### EXCERPT PROVIDED
Why we need to support normalizing all relations with Cuba

0
41

President Obama said that 55 years of isolating Cuba has not worked as a reason for re-establishing diplomatic relations with Cuba. Kudos to President Obama. The US. still continues its economic embargo of Cuba.

Nelson Mandela provided a great response to anyone who would ask why blacks should support complete normalizing of relations. A questioner at a New York Town Hall meeting asked why he would hold Fidel Castro as a leader in human rights when he has one of the worst human rights records according to the U.S. government.

Mandela said, “One of the mistakes which some political analysts make is to think that their enemies should be our enemies. That we can’t and we will never do.” He went on to say, “Our attitude towards any country is determined by their attitude to our struggle.” I would have added, “The U.S. assessment was politically driven and wrong.”

According to the Chicago Council on Global Affairs, 67 percent of the people in the U.S. support ending the 55-year embargo. For the last 23 years the UN General Assembly voted overwhelmingly to vote against the U.S. embargo against Cuba.

Getting back to Mandela, many people of the Cuban population share diaspora roots through the slave trade and confronting racial oppression with blacks. The U.S. civil and black rights movements strongly united with the 1959 Cuban revolution and third world struggles against colonialism and imperialism.

Such figures as James Baldwin, Robert Williams, Malcolm X, William Worthy, John Henrik Clarke, Stokely Carmichael, Julian Mayfield, and the Black Panthers supported the Cuban revolution. Cuba welcomed with open arms Robert Williams and Assata Shakur among others, who were black activist exiles fleeing U.S. prosecution.

### SET OF TASKS
#1 In the opinion piece on normalizing relations with Cuba, transcribe everything from "Getting back to" down to "colonialism and imperialism.".
#2 According to the opinion piece on normalizing relations with Cuba, what reason did President Obama give for re-establishing diplomatic relations with Cuba?
#3 Continue the opinion piece on normalizing relations with Cuba from its last paragraph onward.

### EXTRACTED RECORDS
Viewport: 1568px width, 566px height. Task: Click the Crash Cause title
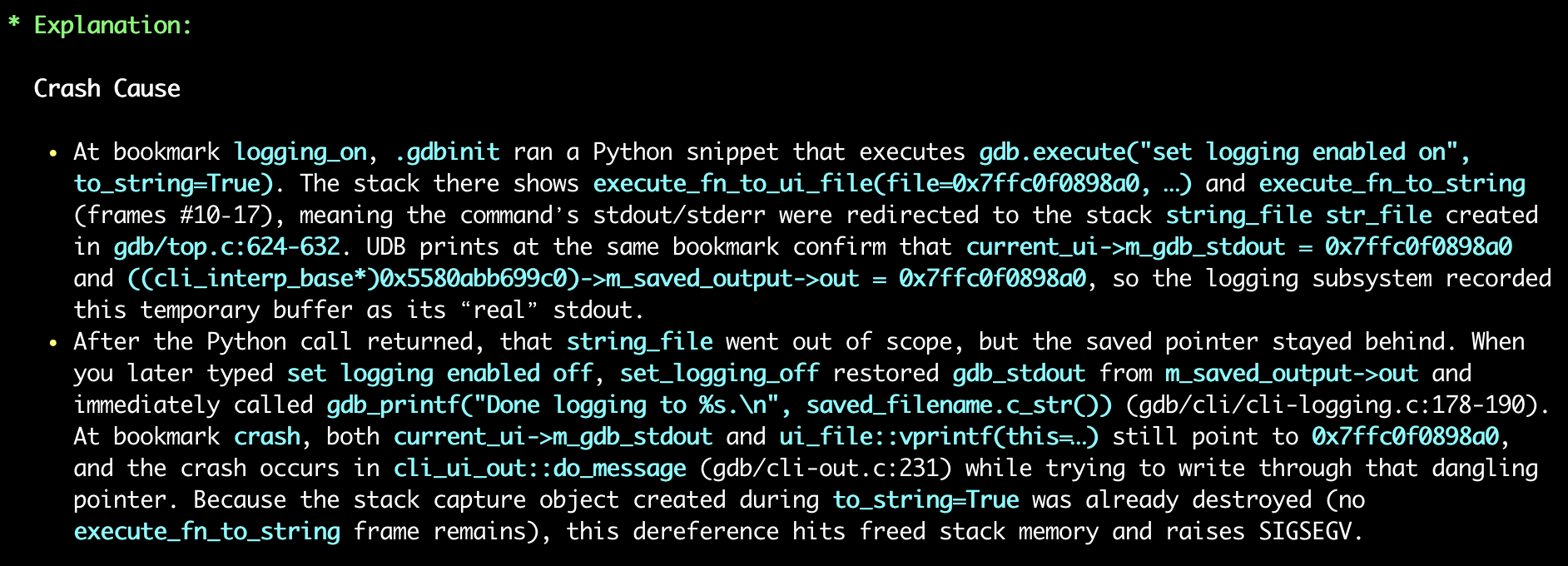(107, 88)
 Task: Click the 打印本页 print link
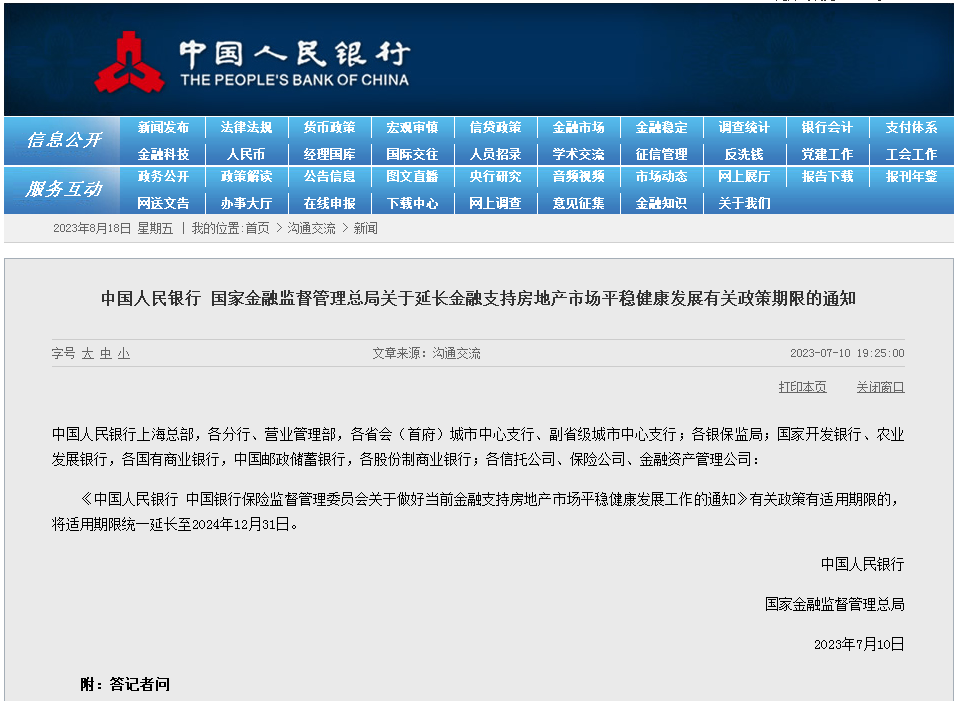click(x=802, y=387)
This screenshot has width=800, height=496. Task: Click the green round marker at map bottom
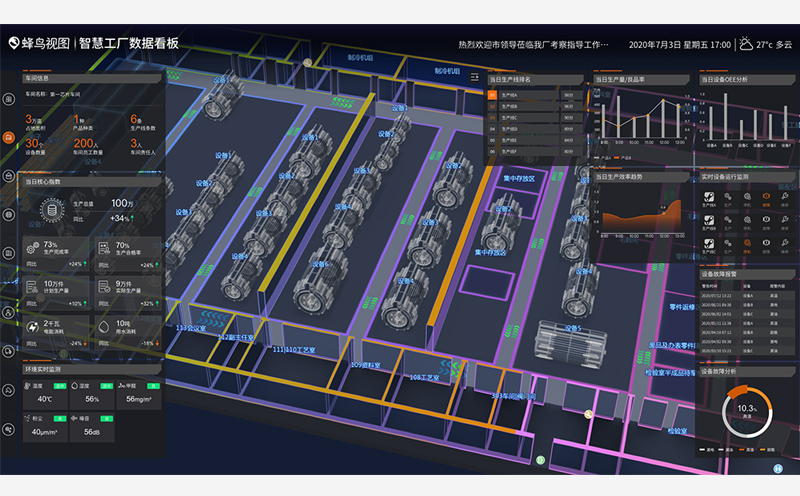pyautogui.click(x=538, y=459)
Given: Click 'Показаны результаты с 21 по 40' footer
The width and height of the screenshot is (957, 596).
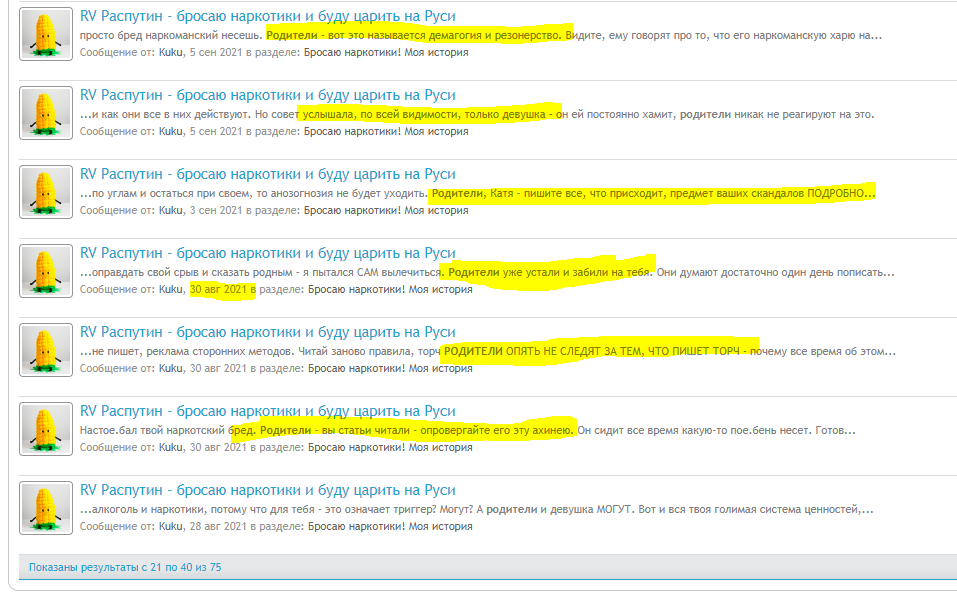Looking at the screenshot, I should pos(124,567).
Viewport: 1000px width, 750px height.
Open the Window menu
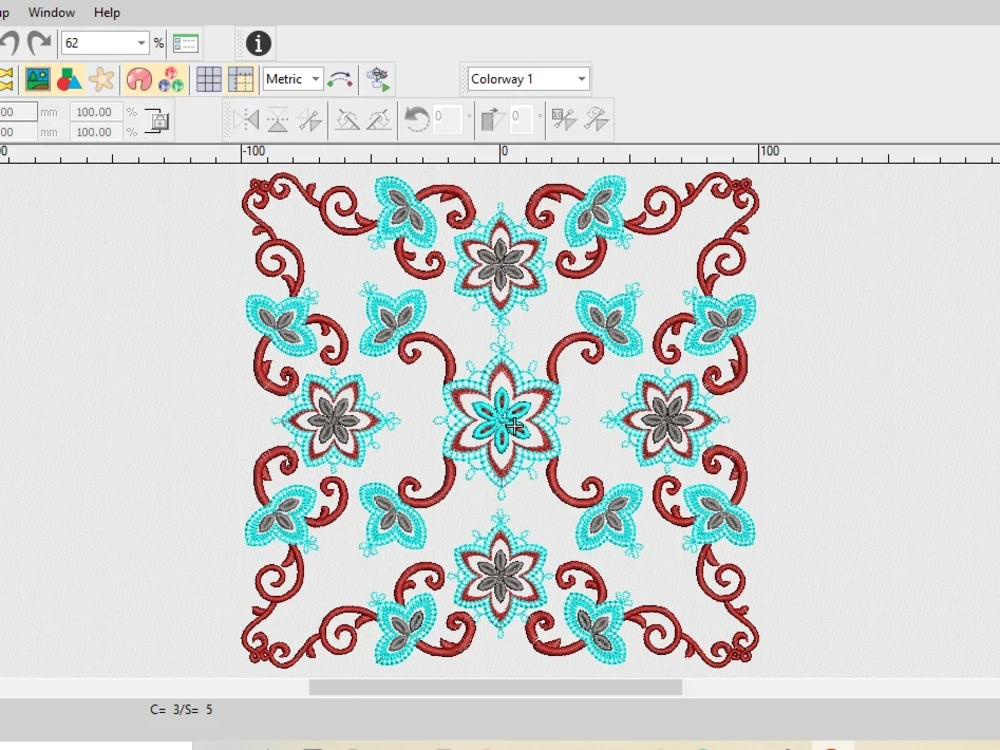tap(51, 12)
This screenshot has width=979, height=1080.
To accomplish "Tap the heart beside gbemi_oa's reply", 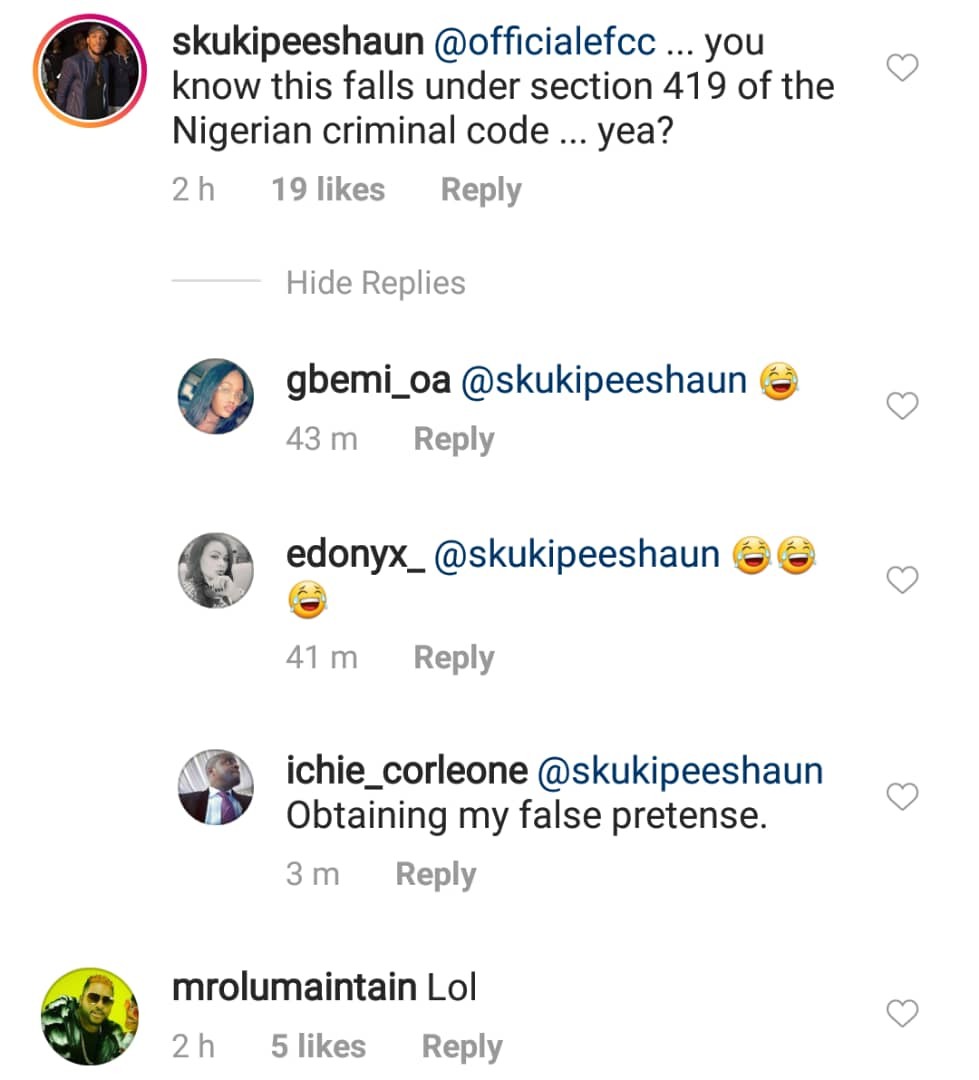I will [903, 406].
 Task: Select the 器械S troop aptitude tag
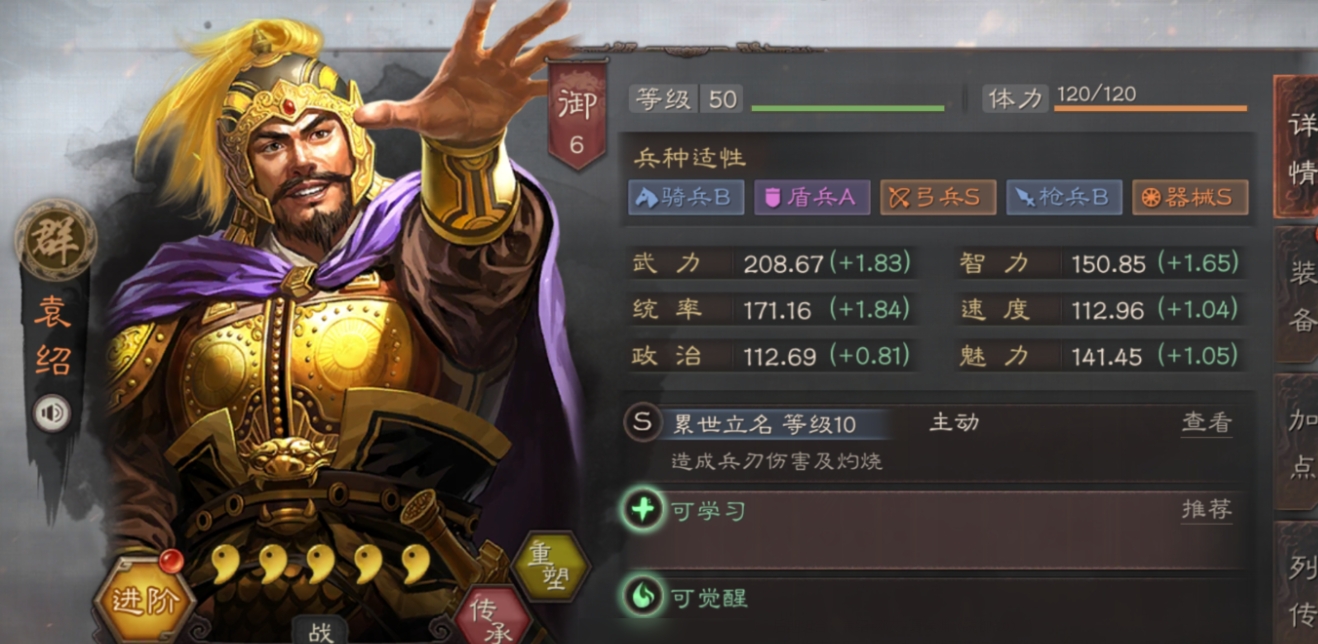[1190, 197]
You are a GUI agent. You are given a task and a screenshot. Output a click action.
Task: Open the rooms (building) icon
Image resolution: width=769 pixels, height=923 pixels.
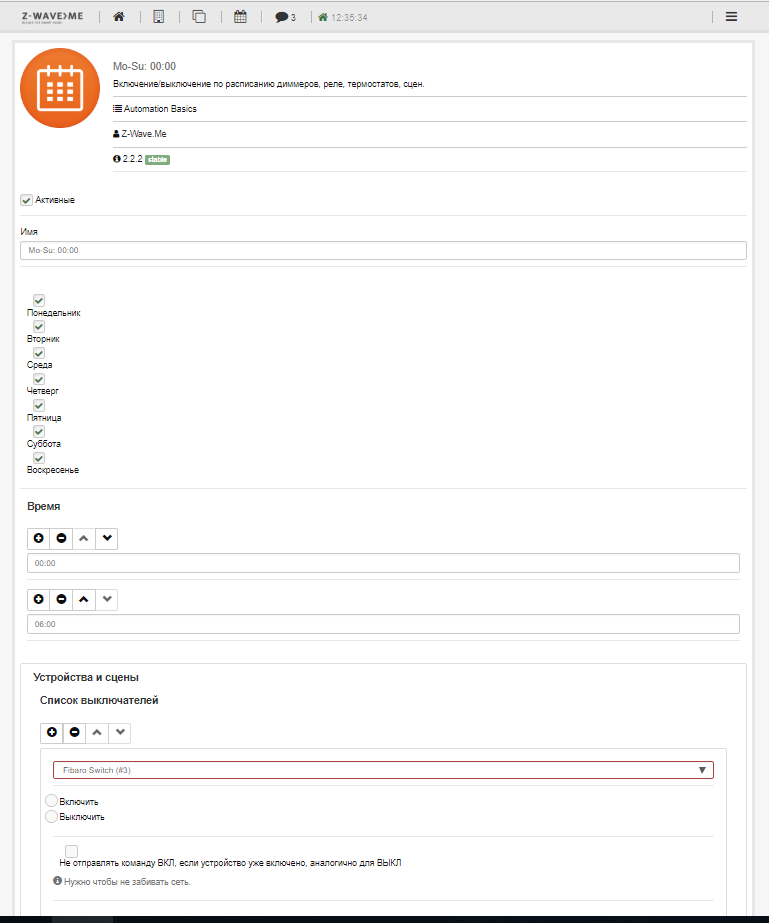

### RESULTS OF THE TASKS
#1
Getting back to Mandela, many people of the Cuban population share diaspora roots through the slave trade and confronting racial oppression with blacks. The U.S. civil and black rights movements strongly united with the 1959 Cuban revolution and third world struggles against colonialism and imperialism.

#2 President Obama said that 55 years of isolating Cuba had not worked, and he gave that as his reason for re-establishing diplomatic relations.

#3
Cubans gave their lives to support African struggles. Cuban support was the tipping point in the defeat of apartheid South Africa. Cuba has sent medical personnel around the world including Haiti and Ghana to help combat deadly diseases. Cuba offered to send medical personnel to help Katrina victims. It trained thousands of doctors including African Americans.

No, Cuba is not perfect concerning race matters. Let’s say racism was produced through a socio-political economic environmental stain that soiled our clothing. In the U.S. it has been permanent. It remains in the air although through hard work some could be removed. Witness the oppressive conditions that produced the recent Baltimore uprising.

In Cuba, its 1959 revolution produced ingredients that removed permanent socio-political economic environmental stains. Many were rooted in Cuba’s 1959 pre-revolutionary history that included U.S. domination, the US embargo and the demise of the Soviet Union. Still, well over 95 percent of the Cuban people support the revolution.

So we need to renew or make new our solidarity with Cuba. Maybe we can learn how to remove our old stains permanently.